Resume the account of the Battle of Young's House, writing on from its last sentence.

◆ **Extracted text**:
[Start]
The Battle of Young's House was a skirmish fought outside New York City between British and American forces on February 3, 1780 during the American Revolutionary War.  A British force attacked and destroyed a Continental Army outpost in Westchester County, New York.

Background
Following the British Army's successful occupation of New York City in 1776, the second year of the American Revolutionary War, the areas surrounding the city that were between the American and British lines became a no man's land.  These areas, which included Westchester County, New York and Greenwich, Connecticut, were frequently the site of raiding actions between the combatants.  At the end of 1779 this no man's land included Tarrytown and White Plains.  The American lines were not far north of this area, extending into Mount Pleasant.  An outpost at Four Corners (in the present-day Thornwood section of Mount Pleasant) occupied particularly advantageous ground, and its occupation was more than once disputed.  The outpost was on the property of Joseph Young, a local landowner; his house and barns were occupied by Continental Army troops beginning in August 1776.  In December 1778 a British raid captured the small garrison posted there.  They burned a barn but did not occupy the post, and it was promptly reoccupied by Continental Army troops in early 1779.

Prelude
Possibly in retaliation for a raid in January 1780 by the Americans against a British outpost at Kingsbridge, the British decided to make a raid on the outpost at Young's House.  On the night of February 2, 1780, Lieutenant Colonel Chapple Norton and a mixed force left the heights near Fort Knyphausen (as the British called Fort Washington).  The force consisted of four flank companies from the 1st and 2nd Brigade of Guards, 100 Hessians from two regiments stationed at Kingsbridge, a company of 40 mounted Loyalist led by James DeLancey, and parties of mounted and unmounted Hessian jägers, numbering in total between five and six hundred men.  They brought with them two small field pieces, and set out in sleighs owing to deep snow.  However, both the sleighs and the field pieces were left behind when it was found that the men moved more quickly on foot.  Because of the difficult conditions (including snow as much as  deep) the expedition did not reach the American lines until 9 am on February 3, 1780.
[End]
Text and item location entries
[Start]
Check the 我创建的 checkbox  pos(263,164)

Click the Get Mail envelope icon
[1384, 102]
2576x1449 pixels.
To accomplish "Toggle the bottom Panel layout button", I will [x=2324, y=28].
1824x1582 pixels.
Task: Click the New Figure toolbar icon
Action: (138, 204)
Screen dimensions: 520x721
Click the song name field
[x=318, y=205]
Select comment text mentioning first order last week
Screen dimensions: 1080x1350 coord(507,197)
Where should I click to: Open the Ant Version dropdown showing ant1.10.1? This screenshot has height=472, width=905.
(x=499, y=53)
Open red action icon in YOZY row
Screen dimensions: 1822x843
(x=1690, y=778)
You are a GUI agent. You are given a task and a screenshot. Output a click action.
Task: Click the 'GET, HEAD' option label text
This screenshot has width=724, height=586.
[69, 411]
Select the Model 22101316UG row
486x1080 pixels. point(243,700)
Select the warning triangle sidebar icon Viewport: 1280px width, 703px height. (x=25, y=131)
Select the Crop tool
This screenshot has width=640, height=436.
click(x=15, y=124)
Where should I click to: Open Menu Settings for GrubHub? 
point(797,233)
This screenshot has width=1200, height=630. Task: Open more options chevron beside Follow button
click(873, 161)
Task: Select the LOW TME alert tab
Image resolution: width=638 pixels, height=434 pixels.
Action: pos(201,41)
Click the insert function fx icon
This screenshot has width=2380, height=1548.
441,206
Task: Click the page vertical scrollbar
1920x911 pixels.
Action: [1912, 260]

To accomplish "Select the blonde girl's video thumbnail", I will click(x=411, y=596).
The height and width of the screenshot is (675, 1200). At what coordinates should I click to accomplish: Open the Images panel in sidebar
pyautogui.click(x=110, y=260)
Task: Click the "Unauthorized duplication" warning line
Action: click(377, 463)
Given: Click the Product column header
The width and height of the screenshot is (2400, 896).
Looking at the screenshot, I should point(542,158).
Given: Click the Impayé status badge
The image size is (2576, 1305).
[End]
◆ **Answer for this exercise**:
The outpost at Young's house was the central point for a garrison that guarded a portion of the American line extending about  westward toward the Hudson River and a slightly longer distance to the east.  The 250-man garrison consisted of five companies drawn from the Massachusetts 1st, 3rd, 9th, 14th, and 15th Regiments, and were under the overall command of Lieutenant Colonel Joseph Thompson.  Captains Stoddard and Roberts of the 15th and 1st were stationed to the west, Captain-Lieutenant Farley of the 9th and Captain Cooper of the 14th were stationed to the east, and Captain Watson of the 3rd was with Thompson at the house.  Shortly before the British arrived, a local man warned Thompson that a large number of British were on the way.  Thompson apparently discounted the reported size of the force, since he only sent out messengers to recall the four companies out on guard duty.

Battle
The first encounter between the two sides was between the vanguard of the British force and a picket guard consisting of a sergeant and his squad.  The picket engaged the British, but was quickly overwhelmed by the horsemen and captured.  The British cavalry then rode on toward the house, where Captain Roberts and his company had already arrived and taken up a position on the house's right.  After exchange fire at long range, the cavalry halted to wait for the infantry, which arrived at about the same time as Captain-Lieutenant Farley's company; the companies of Stoddard and Cooper did not arrive in time to participate.  A hot fire then began between the three American companies and the British force which lasted about 15 minutes.  The numerically superior British flanked the Americans and successfully occupied the orchard that was behind the house.  Roberts was mortally wounded, and the American line broke, with some men fleeing into the house, while others tried to escape into the countryside.  The men in the house held out a little longer, but the British infantry forced their way in and captured the surviving occupants, while the cavalry chased down stragglers outside.

Aftermath
The British set fire to the house and its attached buildings, even though there were five wounded Americans inside.  The prisoners, numbering 76, included Lieutenant Colonel Thompson, Captain Watson, and Captain-Lieutenant Farley, and 17 wounded men were left behind.  The prisoners were taken to Kingsbridge.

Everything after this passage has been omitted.